Em janeiro de 2005, Severina deu à luz um feto natimorto. Em resguardo pelas dores do parto, ela só conheceu a cova de seu filho anônimo pelas imagens do documentário. "Eu nem sei onde é a covinha dele", disse ao assistir ao enterro pela primeira vez, em um misto de superação e melancolia. A gravidez de Severina foi desejada. Mãe de Walmir, hoje com 12 anos, queria crescer a família. Walmir sonhava com um irmão e Rosivaldo com uma filha. Católica, antes de decidir pela antecipação do parto buscou conforto no padre de sua paróquia. O padre ouviu sua dor e não foi capaz de demovê-la da escolha. Ela e Rosivaldo exibiam a ecografia do "feto sem cérebro" para quem quisesse se convencer do caráter irreversível do diagnóstico. A imagem era o argumento mais forte que possuíam para uma dor invisível à lei penal.

Severina descobriu que o Brasil possui uma Suprema Corte há oito anos. Antes mesmo de ser apresentada aos ministros do STF pelo documentário, foi no hospital que ouviu falar deles pela primeira vez. Uma das xilogravuras de J. Borges registrou esse instante: o enquadramento é o Jornal Nacional, as imagens são os ministros do STF, a audiência é a solitária Severina. A abstração dos argumentos dos juízes não falavam da dor de Severina, tampouco da realidade de seu corpo que gestava um feto que não sobreviveria ao parto. Menos ainda do mundo concreto de uma mulher que voltaria à plantação de brócolis no dia seguinte. O médico que cuidava de suas aflições assumiu o lugar de tradutor das leis. Sem a liminar, o médico explicou a Severina que restavam duas opções: esperar os nove meses de gestação ou tentar um alvará na comarca de Chã Grande. Severina ignorou o verso cantado por Mocinha de Passira sobre sua história, "os homens de toga e de batina não autorizaram parar o movimento", e iniciou a jornada pelos papéis e burocracias. Rosivaldo mantém a pasta arquivo intocável como memória dos meses de espera.

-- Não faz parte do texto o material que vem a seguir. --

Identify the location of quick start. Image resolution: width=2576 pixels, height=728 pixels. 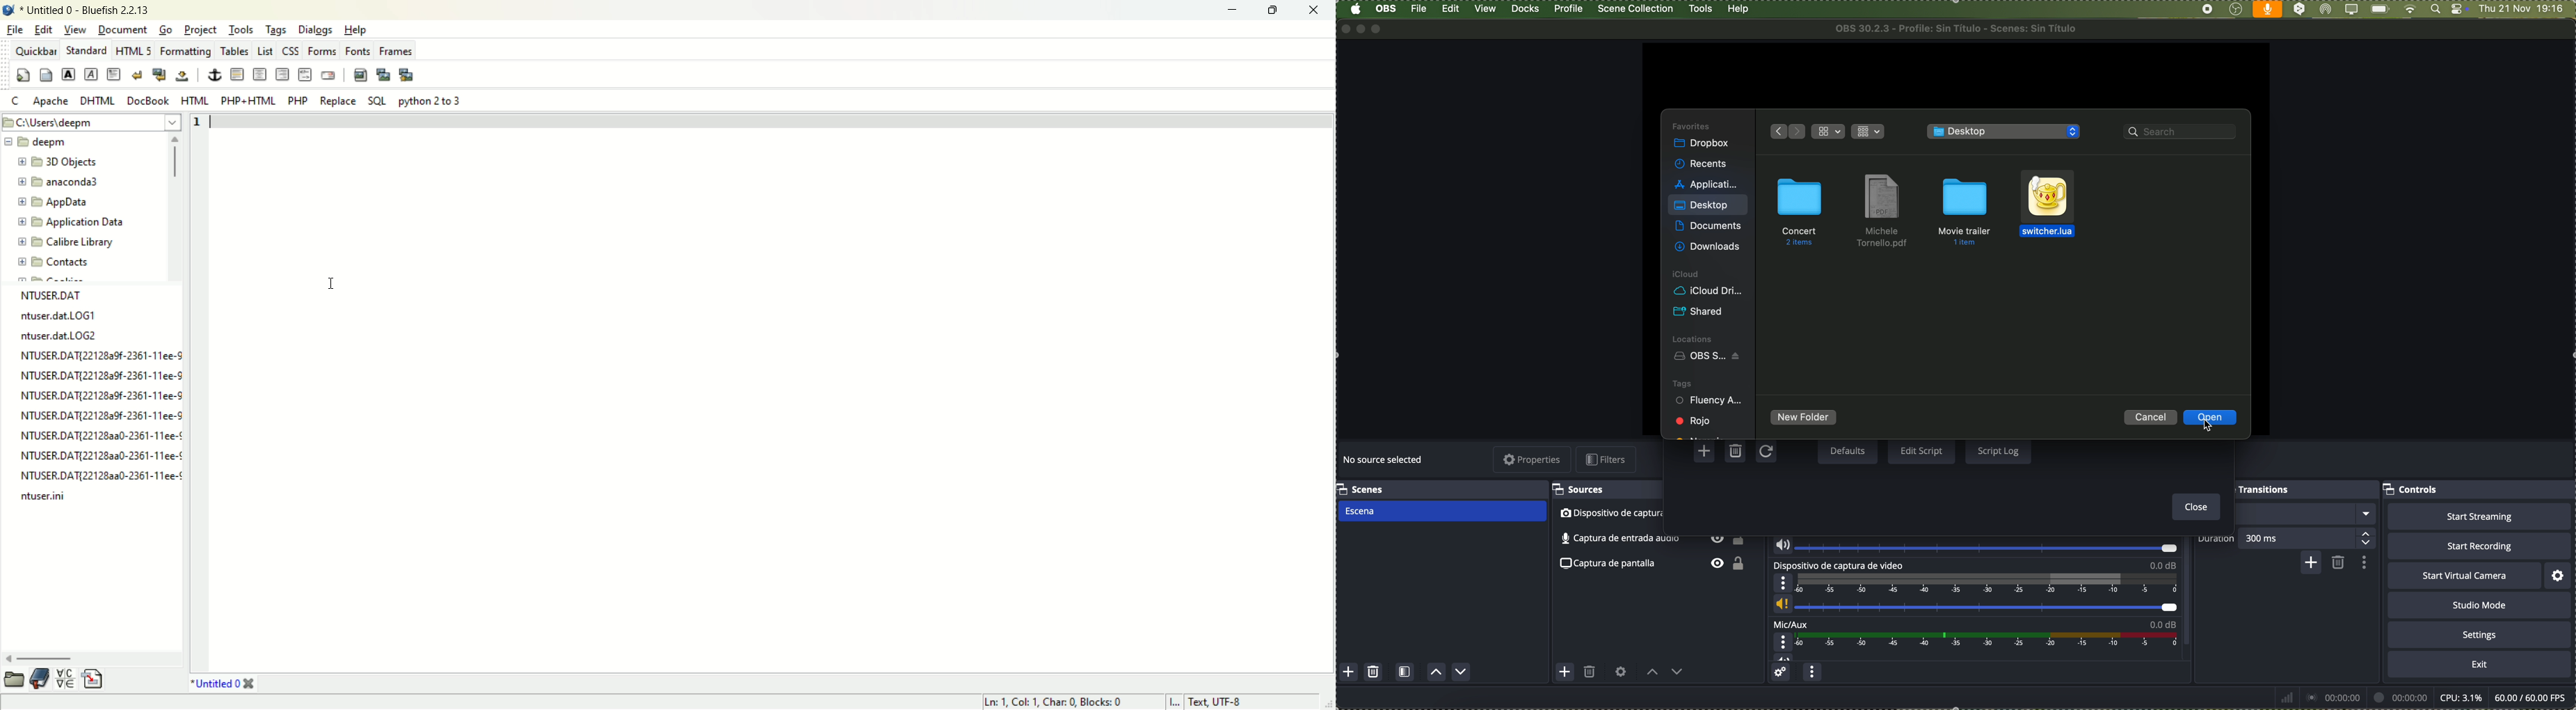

Em 2004, Severina estava em uma sala de espera de um hospital público para ser atendida. Para ela, o médico era a autoridade máxima. Foi ali que descobriu que, sem o juiz, o médico não poderia socorrê-la. Mas como convencer o juiz de Chã Grande se o ministro da Suprema Corte dizia que a dor dignificaria uma mulher? Severina não sabe o que fez o juiz local ouvi-la, mas, com o alvará em mãos, retornou ao hospital para ser atendida. No caminho, comprou a única peça do enxoval, a roupa que acompanhou o caixão branco. Sentiu as dores do parto para em seguida secar o leite do filho natimorto. Nesses quase oito anos, sua dor se esvaiu no sol quente da plantação de brócolis. Não há rancor nem heroísmo em sua voz. Severina e Rosivaldo não tiveram mais filhos. Lembram do passado como uma história.

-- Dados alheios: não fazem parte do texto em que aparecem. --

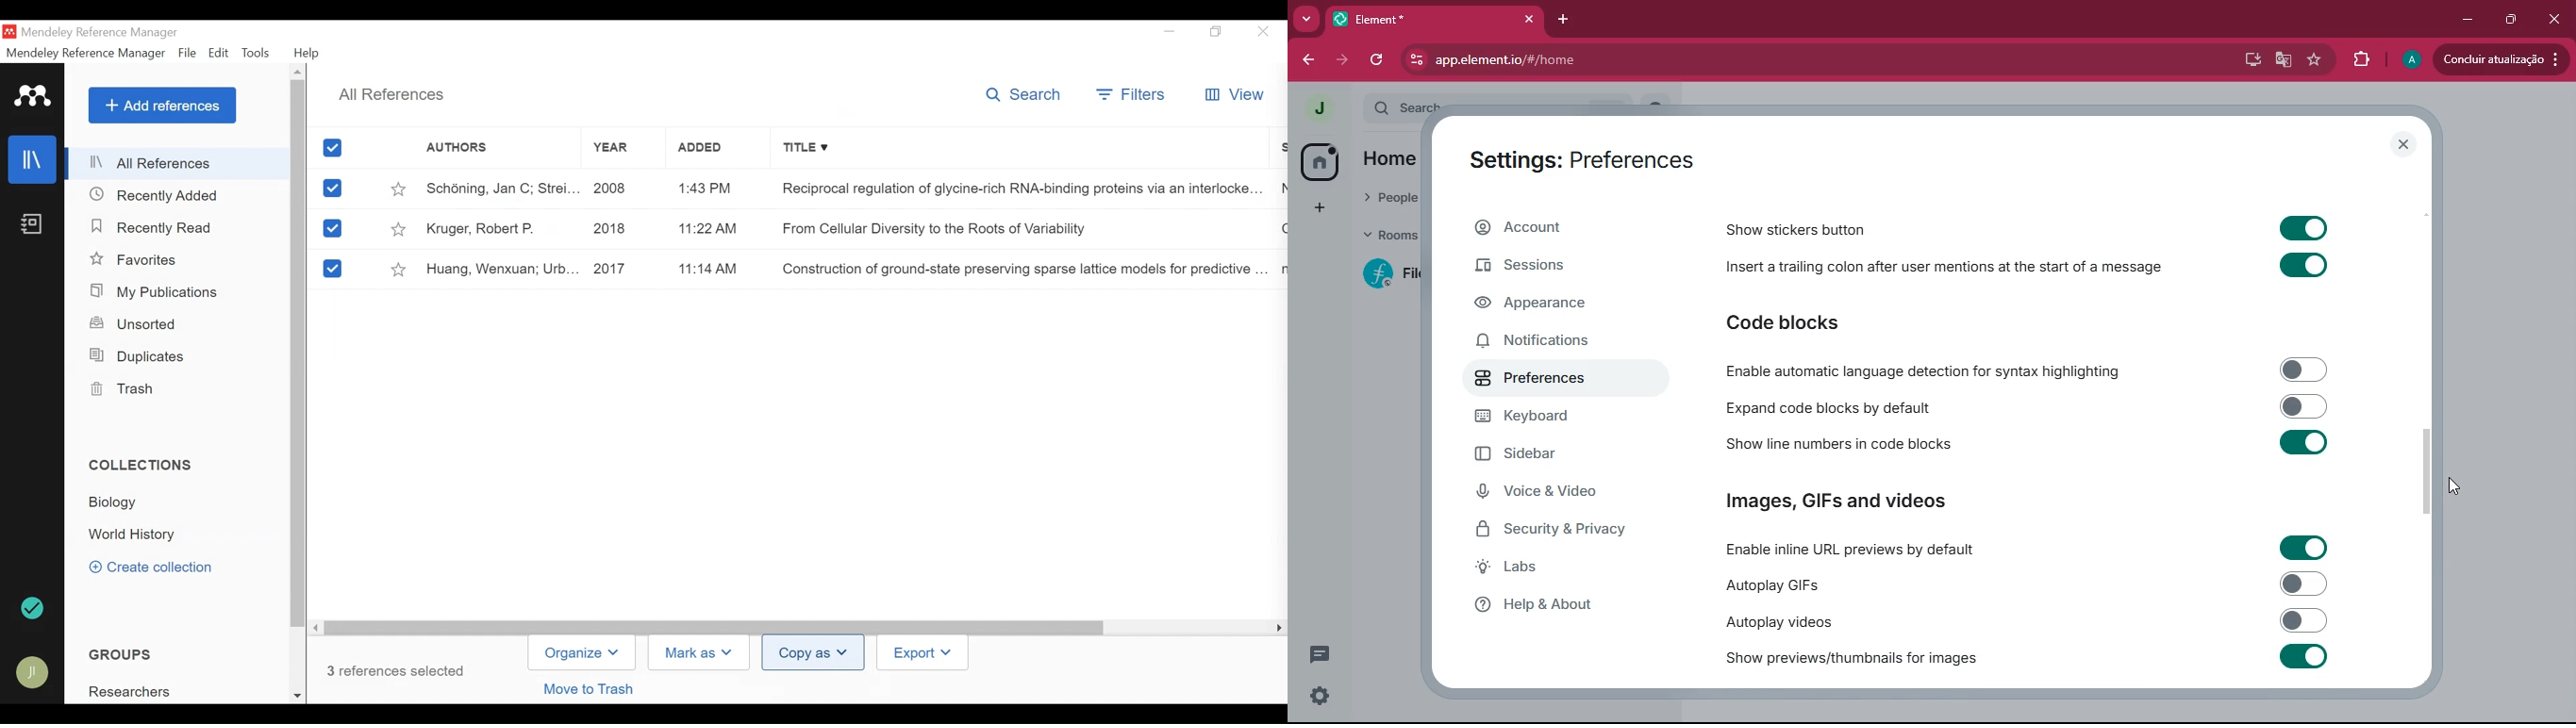  I want to click on All References, so click(391, 93).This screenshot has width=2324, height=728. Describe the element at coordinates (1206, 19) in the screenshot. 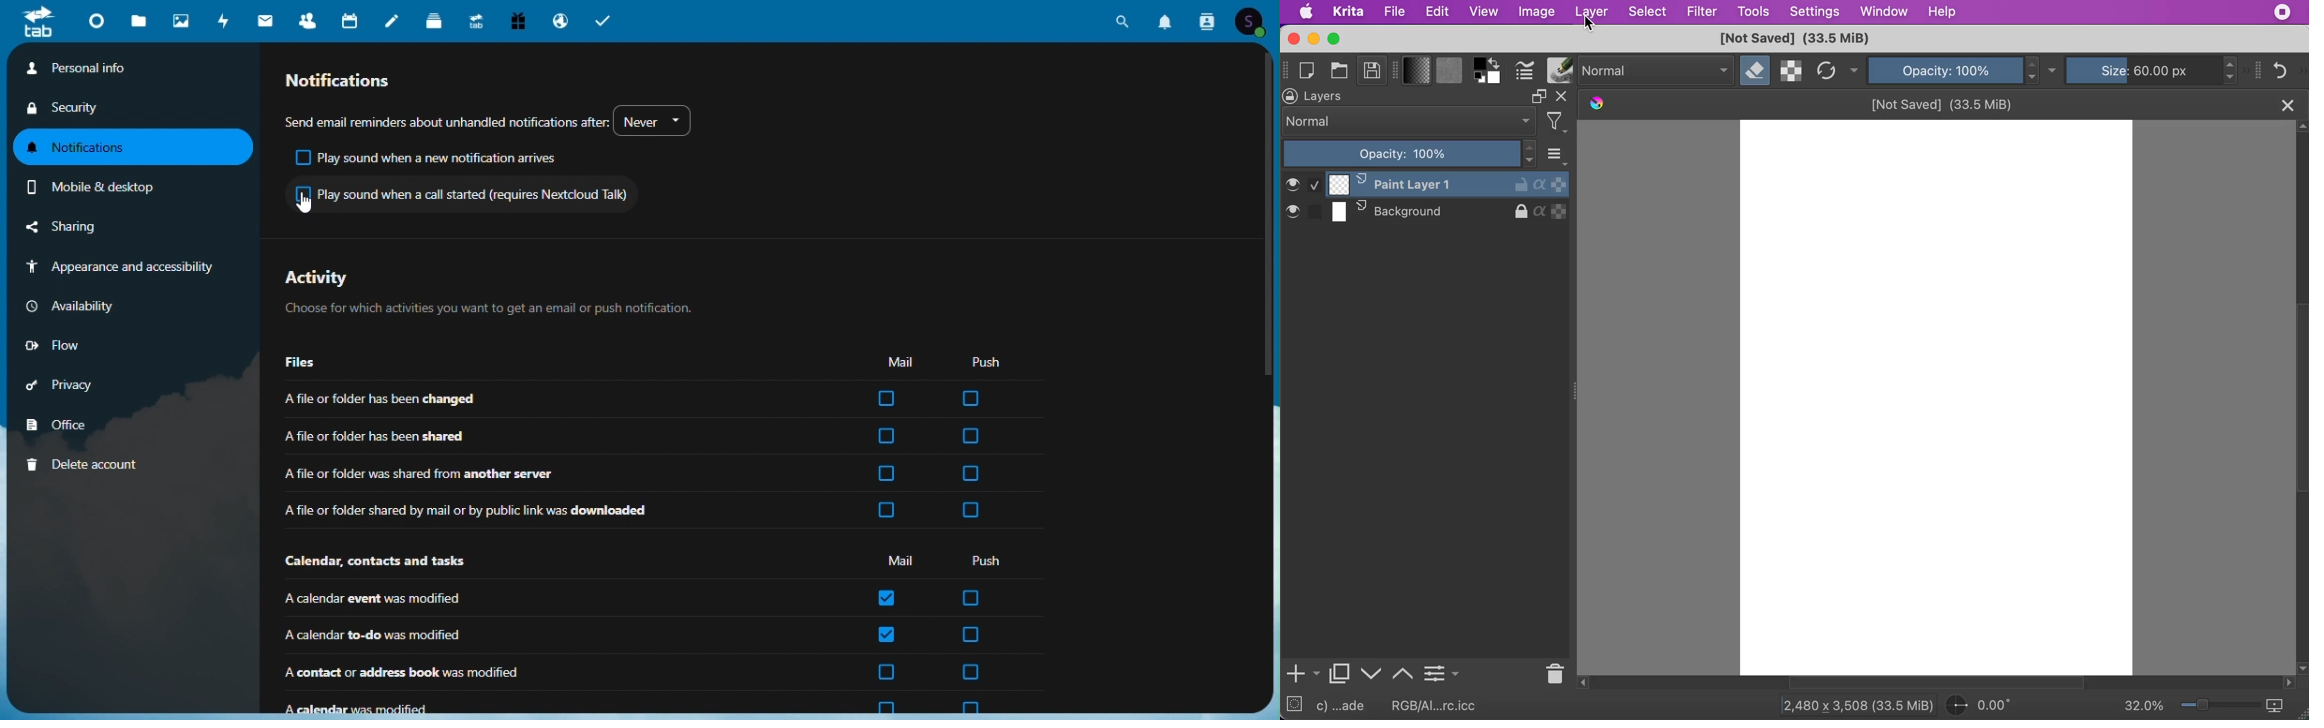

I see `Contacts` at that location.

Severina decidiu fazer uma grande viagem. Sairá pela primeira vez das fronteiras de Pernambuco, Estado que resume a geografia de sua existência. Fará sua primeira viagem de avião, acompanhada de Rosivaldo e Walmir. Neste dia 11, Severina estará na primeira fileira de um dos julgamentos mais longos da história do STF. Ela quer ouvir, ver e sentir a abstração do poder. Quer se exibir como uma história encarnada de uma dor - ela é a mulher que viveu a sentença da Suprema Corte há oito anos. Hoje, representa outras severinas ainda por vir. Severina não é uma tese jurídica: é uma mulher concreta, cuja dignidade não é medida pela maternidade compulsória, mas pelo reconhecimento do caráter sublime do direito de escolha. Severina não falará aos ministros, mas sua presença descreverá uma existência que a abstração da lei acredita poder ignorar.